データ改ざんは情報システムの問題ではない
一連のデータ改ざん問題は、一見、データの正確性を担保すること、すなわち、「情報ガバナンス」の問題だと思われるかも知れません。情報の正確性を企業内で維持していかないといけないということで、アクセス権の管理だとか、変更履歴の管理といった問題に注目が集まります。
しかし、その認識はまったく間違っています。それは、データ改ざんという不正行為が個人の行為、いわゆる「ムシ型」不正行為ととらえているからです。個人の行為と捉えれば、個人が不正行為をすることができないように管理や制限をしようという話になりますが、不正行為が業界全体に広がっている場合、必ず背景になんらかの原因があると考えるべきです。個人の意思で勝手にやっている行為ではないのです。
今回の捏造問題は、要するに「試験をやっていない」ということでした。
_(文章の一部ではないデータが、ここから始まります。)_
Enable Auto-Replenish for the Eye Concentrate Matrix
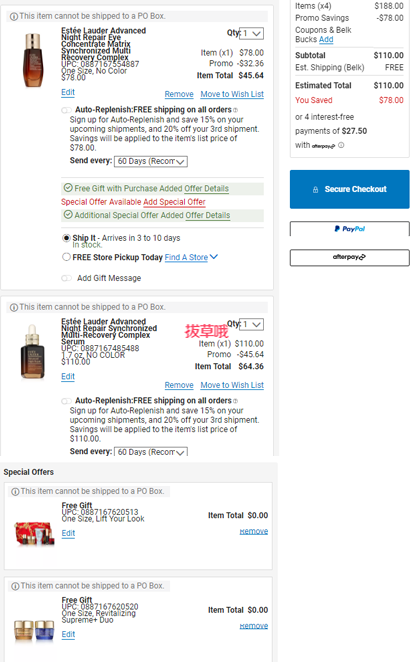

それは、その認識の程度に差はあれ、社内では多くの人が知っているのです。しかし、JIS認証のためには試験データがなければならない。だから、捏造が行われていたのです。
データ捏造、改ざん問題においては、ほとんどのケースが、個人に依存する「ムシ型」ではなく、組織的に問題がある「カビ型」違法行為です。「カビ型」違法行為としてのデータの改ざんというのは、単に「データの正確性」が問題ではないので、情報システムを整えれば解決というわけにはいきません。